The surface, or compound layer contains compounds of iron, oxygen, 7-9% nitrogen and approximately 1% carbon. This intermetallic iron-nitride compound forms during the diffusion of atomic nitrogen when the solubility of nitrogen at the surface is exceeded. The nitriding potential of the Black Codiac bath is designed and controlled to produce a specific nitride, i.e. epsilon iron nitride, Fe3N, which is the predominant phase in the compound zone. Thickness of the compound zone depends primarily on treatment time and the carbon and alloy content of the base material: the higher the carbon and/or alloy content, the thinner the reactive area. However, the average Black Codiac cycle produces a compound layer .0004" to .0008" deep.
The compound layer is highly resistant to wear, seizure and corrosion. It is durable practically up to the temperature at which it was generated and has a room temperature hardness in the range of HV 550-1000, depending on the material.
Typically, the nitrogen penetrates the ferrous matrix to a depth of .020" to .040" to form the diffusion zone. Both depth and hardness are heavily influenced by the material: the higher the nitride-forming element content of the steel, the lower the nitrogen penetration, given equal processing time. Unalloyed steels which are cooled slowly or reheated after processing may experience some nitrogen precipitation from solid solution, thus forming needles of gamma prime iron nitride, Fe4N, in the nitrogen-rich region of the diffusion layer. The total nitriding depth will be approximately two to three times as deep as the needle depth, depending on the material.
Low to medium Carbon steels
Black Codiac improves the fatigue and wear characteristics of these materials so significantly that entirely new design concepts have developed around the process. Parts formed from these steels consistently out perform like components made from steels that are far more costly in terms of both material and machining. Where the part is already low carbon, Black Codiac will extend service life 100-500% or allow weight reductions with no compromise of service life.
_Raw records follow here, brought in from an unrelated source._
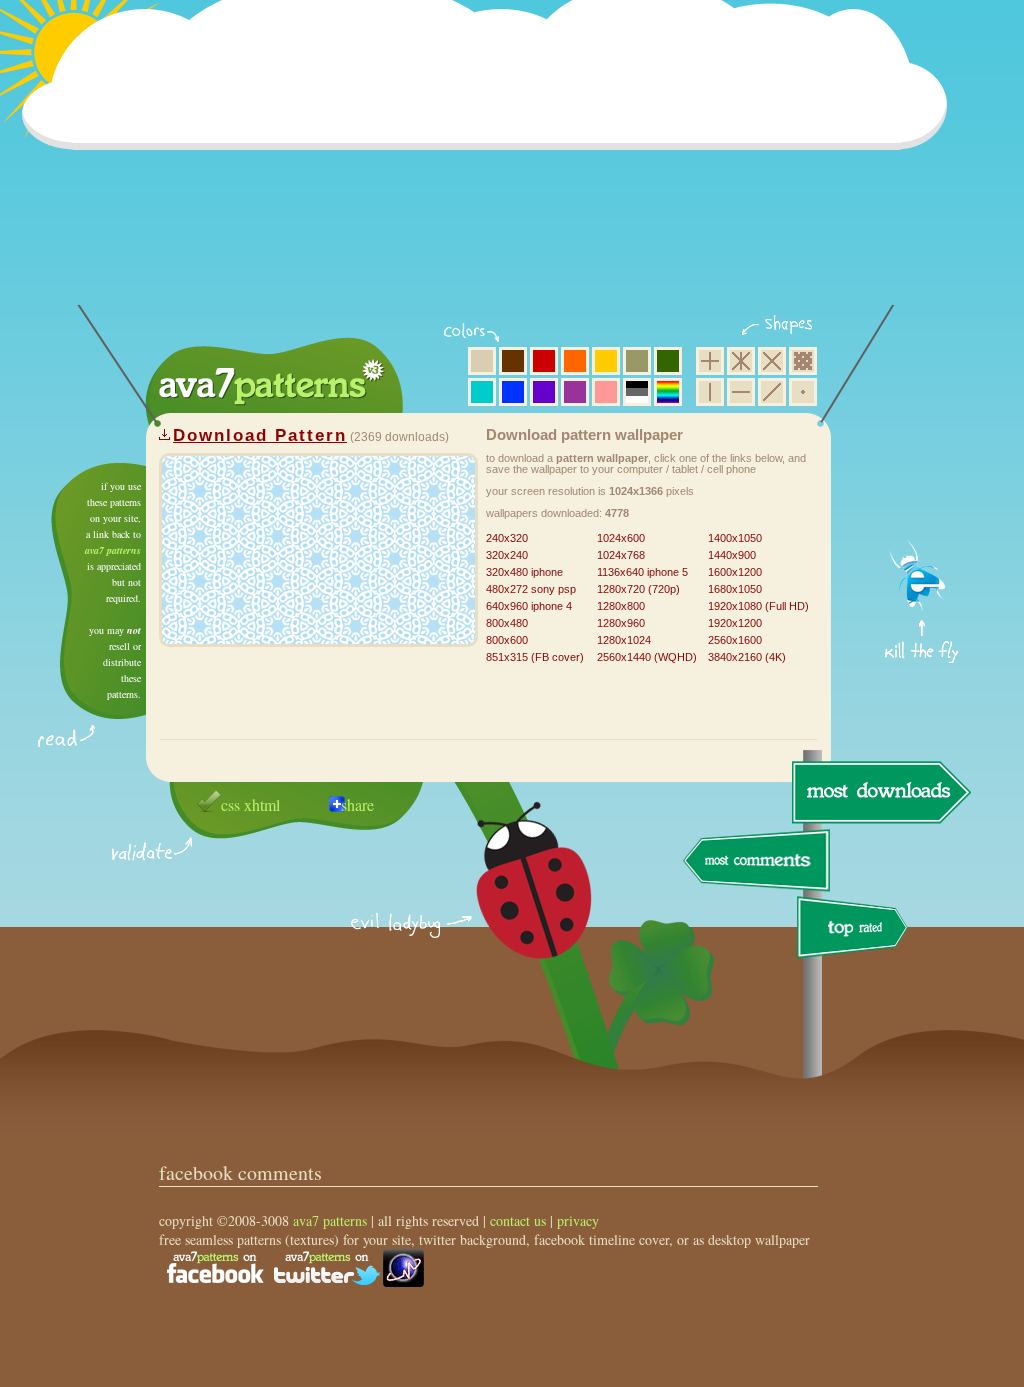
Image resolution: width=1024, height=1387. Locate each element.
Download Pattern (260, 435)
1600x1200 (735, 572)
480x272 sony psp (531, 589)
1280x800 (621, 606)
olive (637, 361)
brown (513, 361)
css (230, 804)
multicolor (668, 392)
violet (544, 392)
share (357, 804)
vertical (710, 392)
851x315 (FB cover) (535, 657)
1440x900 (732, 555)
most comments (757, 861)
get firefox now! (922, 470)
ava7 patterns (113, 550)
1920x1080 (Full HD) (758, 606)
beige (482, 361)
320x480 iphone (524, 572)
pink (606, 392)
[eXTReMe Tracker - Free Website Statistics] (403, 1281)
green (668, 361)
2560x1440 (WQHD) (647, 657)
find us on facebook (215, 1268)
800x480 (507, 623)
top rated (856, 930)
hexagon (741, 361)
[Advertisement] (491, 165)
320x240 (507, 555)
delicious (514, 903)
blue (513, 392)
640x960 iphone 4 (529, 606)
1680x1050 (735, 589)
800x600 (507, 640)
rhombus (772, 361)
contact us (518, 1220)
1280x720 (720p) (638, 589)
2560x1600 (735, 640)
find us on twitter (327, 1268)
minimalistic (803, 392)
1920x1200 (735, 623)
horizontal (741, 392)
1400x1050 (735, 538)
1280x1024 (624, 640)
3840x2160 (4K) (747, 657)
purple (575, 392)
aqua (482, 392)
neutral (637, 392)
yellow (606, 361)
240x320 (507, 538)
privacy (578, 1220)
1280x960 (621, 623)
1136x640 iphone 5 (642, 572)
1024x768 (621, 555)
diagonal (772, 392)
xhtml (262, 804)
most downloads (879, 792)
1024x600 (621, 538)
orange (575, 361)
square (710, 361)
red (544, 361)
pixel (803, 361)
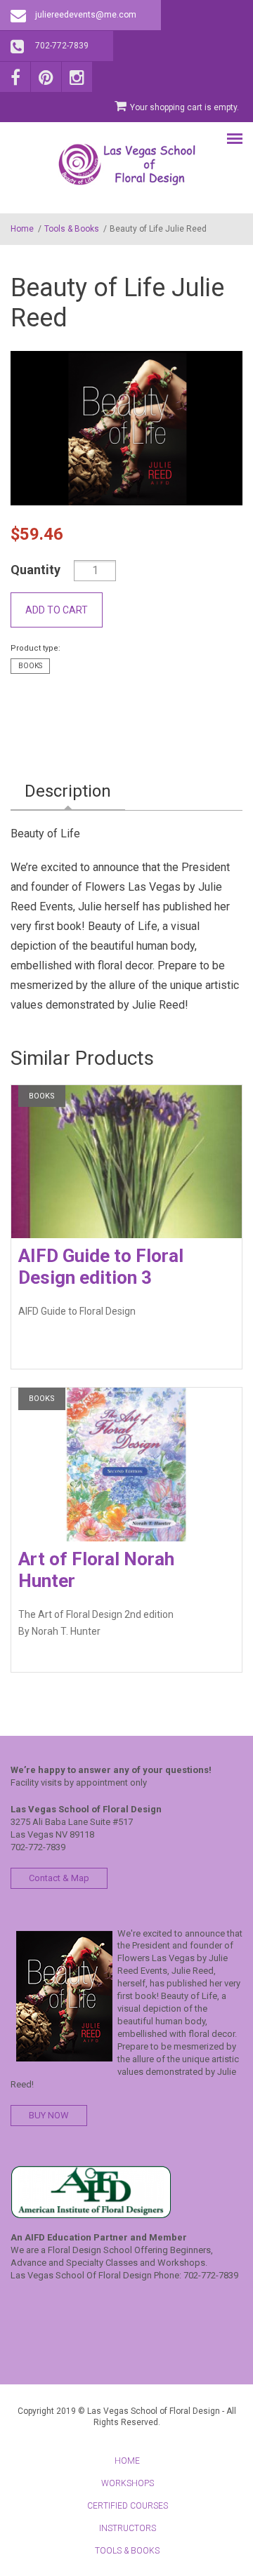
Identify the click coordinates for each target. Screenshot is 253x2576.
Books (30, 666)
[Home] (126, 164)
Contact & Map (59, 1878)
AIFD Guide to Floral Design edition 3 (100, 1266)
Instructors (127, 2528)
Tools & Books (71, 229)
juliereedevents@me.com (85, 15)
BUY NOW (49, 2115)
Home (22, 229)
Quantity (35, 569)
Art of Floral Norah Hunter (96, 1569)
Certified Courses (127, 2506)
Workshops (127, 2483)
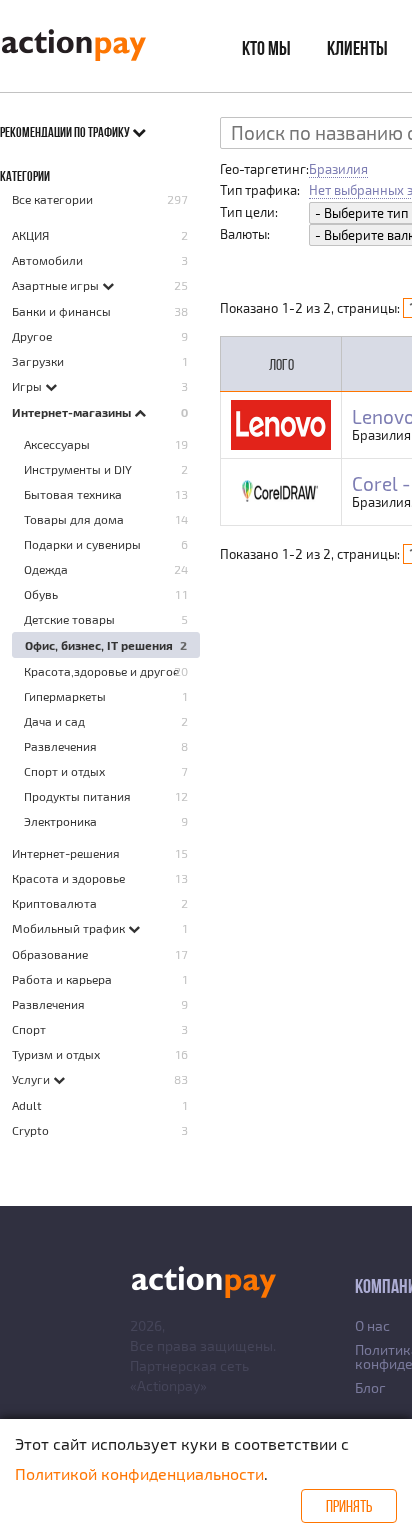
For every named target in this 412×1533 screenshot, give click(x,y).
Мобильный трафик (70, 928)
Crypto (30, 1130)
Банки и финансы (61, 311)
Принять (349, 1506)
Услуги (32, 1079)
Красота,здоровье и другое (101, 671)
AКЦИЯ (30, 235)
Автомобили (47, 260)
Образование (50, 954)
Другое (32, 336)
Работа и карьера (62, 979)
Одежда (46, 569)
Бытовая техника (73, 494)
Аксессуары (57, 444)
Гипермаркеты (65, 696)
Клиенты (357, 48)
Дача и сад (54, 721)
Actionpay (168, 1385)
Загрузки (38, 361)
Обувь (41, 594)
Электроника (60, 821)
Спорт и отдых (64, 771)
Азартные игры (57, 285)
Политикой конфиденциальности (139, 1473)
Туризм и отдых (56, 1054)
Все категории (52, 199)
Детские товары (69, 619)
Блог (370, 1387)
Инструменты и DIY (78, 469)
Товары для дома (74, 519)
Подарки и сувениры (82, 544)
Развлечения (60, 746)
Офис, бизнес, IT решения (99, 645)
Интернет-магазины (73, 412)
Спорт (29, 1029)
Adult (27, 1105)
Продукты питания (77, 796)
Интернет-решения (66, 853)
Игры (28, 386)
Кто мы (266, 48)
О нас (372, 1325)
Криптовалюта (54, 903)
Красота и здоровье (68, 878)
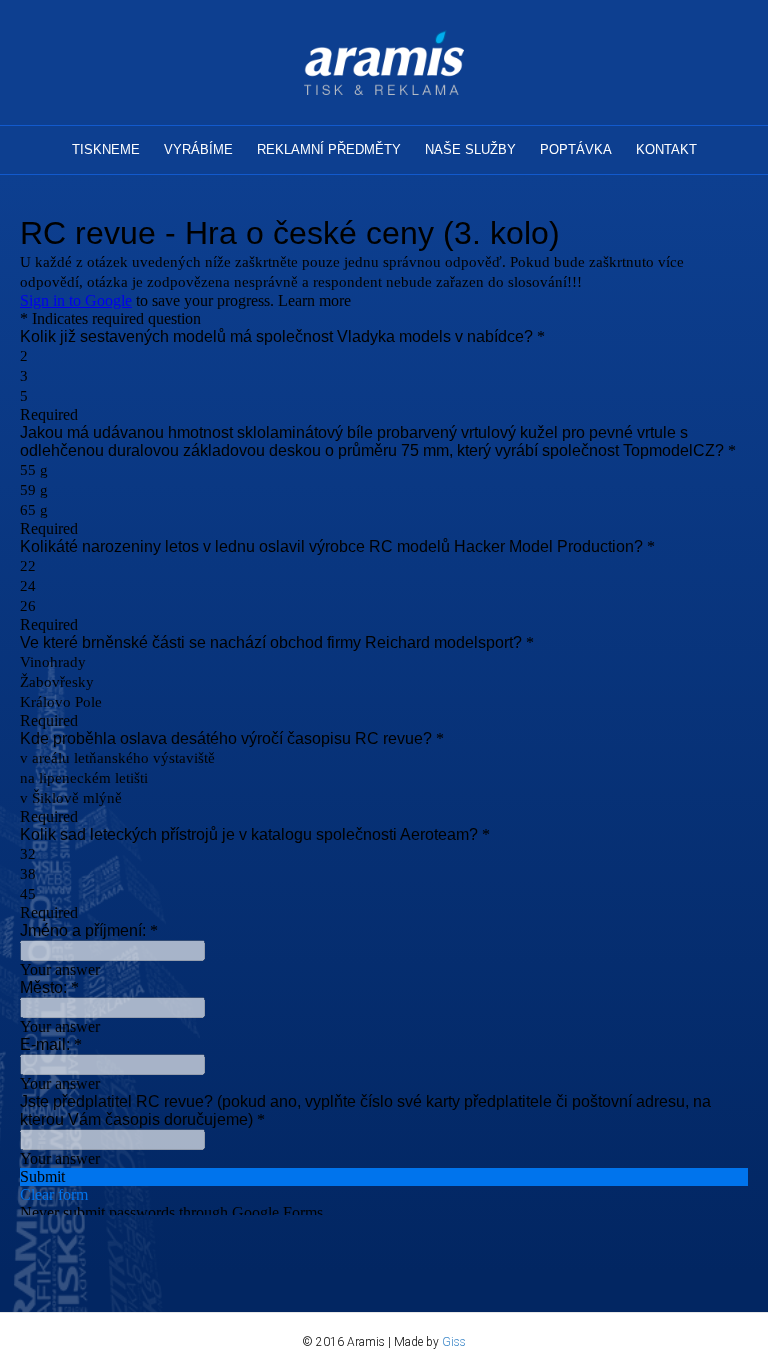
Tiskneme (106, 149)
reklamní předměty (329, 149)
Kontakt (666, 149)
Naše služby (470, 149)
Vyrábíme (198, 149)
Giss (454, 1342)
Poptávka (576, 149)
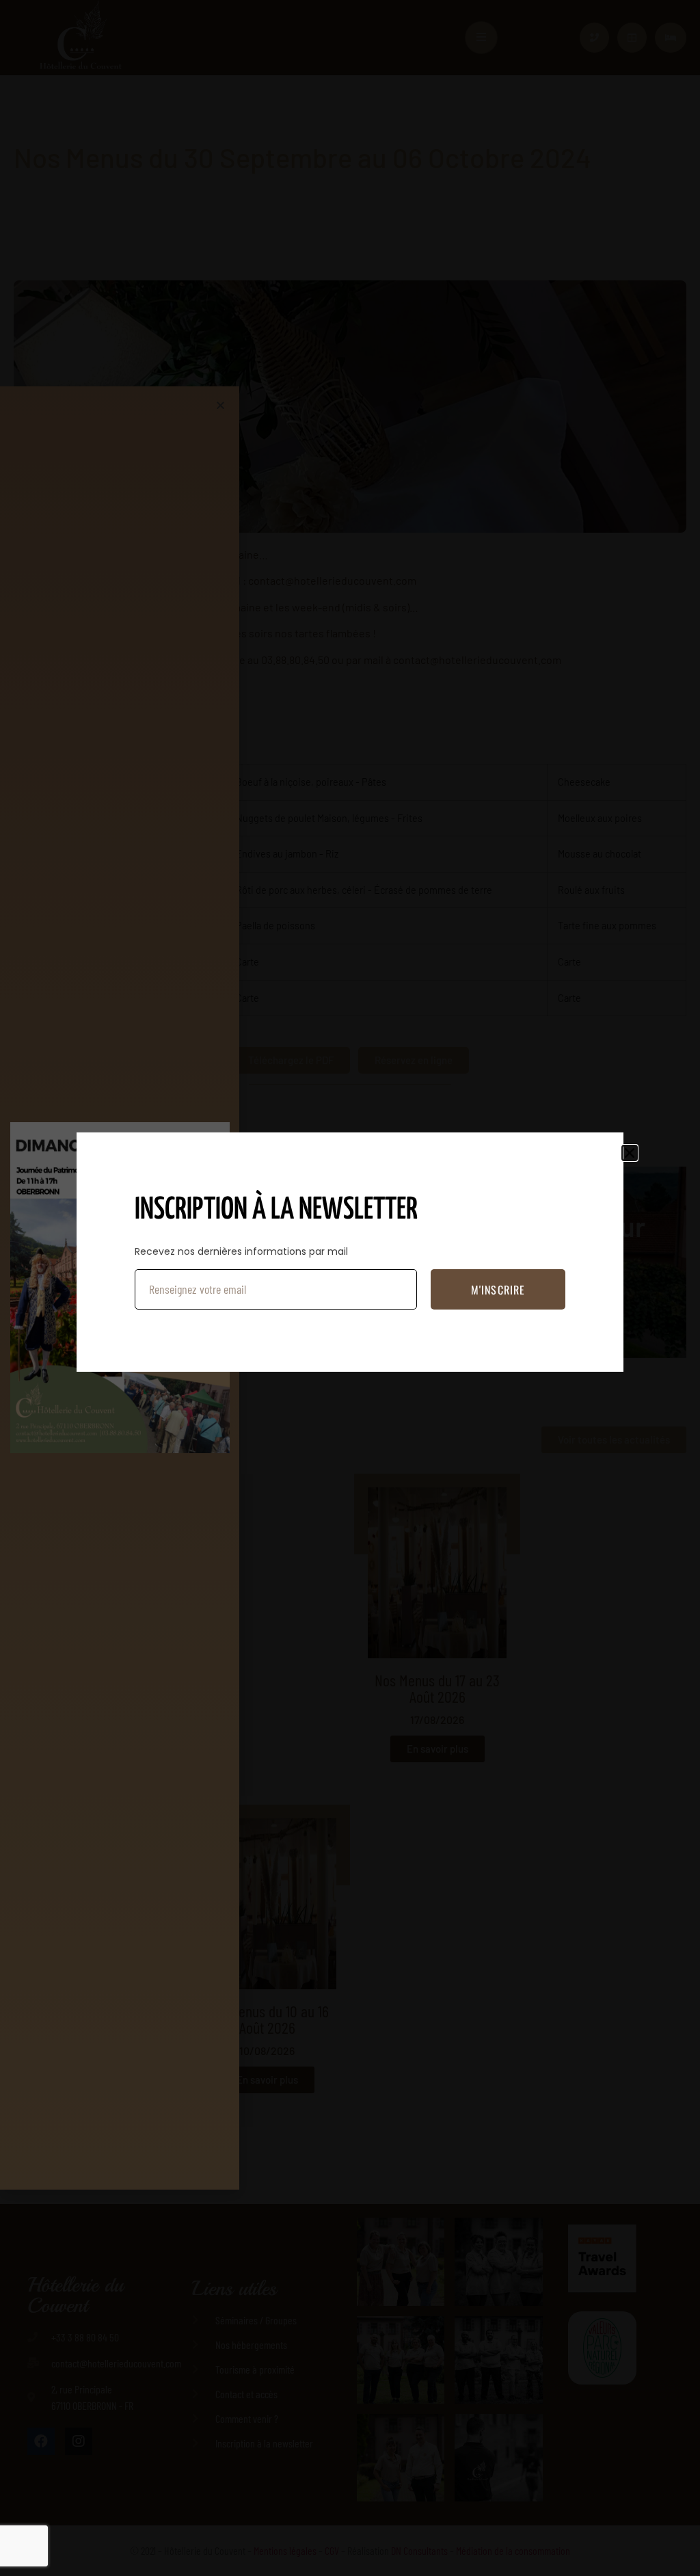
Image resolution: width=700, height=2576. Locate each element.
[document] (350, 1288)
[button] (629, 1153)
Black Codiac for 90 minutes produces a compound zone 0.0004" to 0.0008" in depth, with a 0.020" to 0.040" nitrogen diffusion zone beneath. The tough, non-brittle compound zone is responsible for greatly improved resistance to wear, galling, seizing and corrosion. Improvements in fatigue resistance and endurance are credited to the diffusion zone, where nitrogen in solid solution minimizes fatigue failures.
Stainless and other austenitic steels
Wear and gall-resisting properties are key benefits to Black Codiac these metals, although a 1-2 hour treatment also heightens fatigue endurance by 25-35% in most grades. Austenitic steels develop an extremely hard and complex compound zone distinctive from all other ferrous materials, typically 0.0007" to 0.0009" thick, and a diffusion zone of approximately 0.003" deep.
Corrosion and wear resistance
What Black Codiac did for metals performance... QPQ does for surface quality. QPQ starts with Kolene's highly successful salt bath nitriding process. Black Codiac follows with a proprietary KQ500 oxidizing salt bath post-treat and finishes with mechanical polishing and reimmersion in KQ500.
This quench-polish-quench (QPQ) sequence after liquid nitriding gives most ferrous metals a surface conditioning that protects against corrosion and wear better than hard chrome or nickel plating. Corrosion resistance achieved through QPQ outperforms 12-micron (0.0005") hard chromium electroplating by ratios up to 20:1 and 20-micron (0.0008") nickel plating by a factor of 8:1. A.S.T.M. standard corrosion protection for .001 is 1000 hours salt spray and 2000 hours salt spray protection can be achieved with Black Codiac.